▶ TO DO: Without the pictures, write out all the lines below exactly as they appear.

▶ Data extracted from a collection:
────────────────────────────────────────

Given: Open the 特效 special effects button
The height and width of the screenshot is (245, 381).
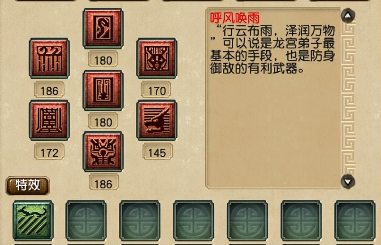Looking at the screenshot, I should pos(27,185).
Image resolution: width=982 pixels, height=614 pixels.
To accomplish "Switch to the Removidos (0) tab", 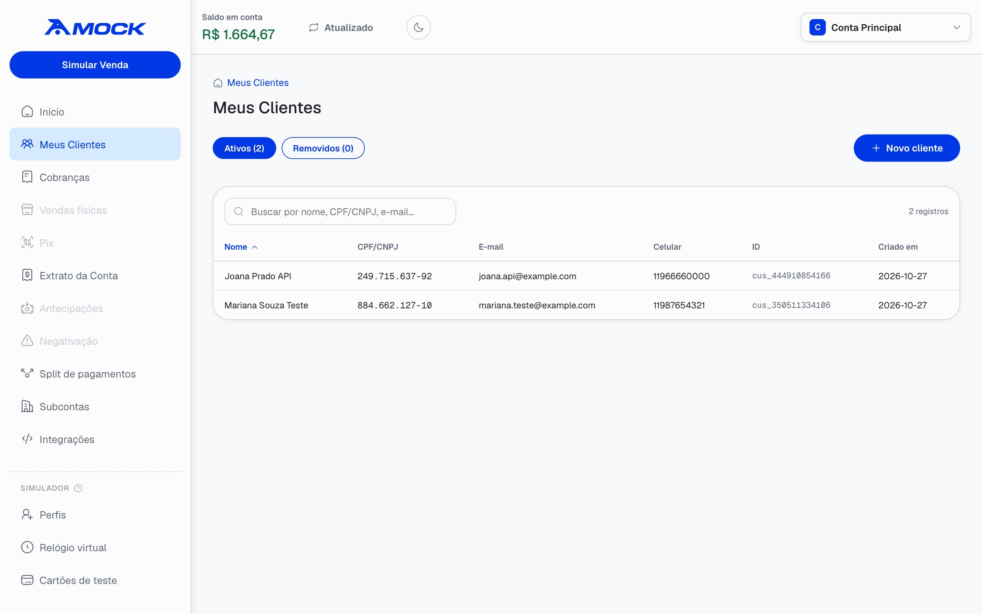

────────────────────────────────────────

▶ EXERCISE RESPONSE:
Given: Open the 特效 special effects button
The height and width of the screenshot is (245, 381).
Looking at the screenshot, I should pos(27,185).
Image resolution: width=982 pixels, height=614 pixels.
To accomplish "Switch to the Removidos (0) tab", 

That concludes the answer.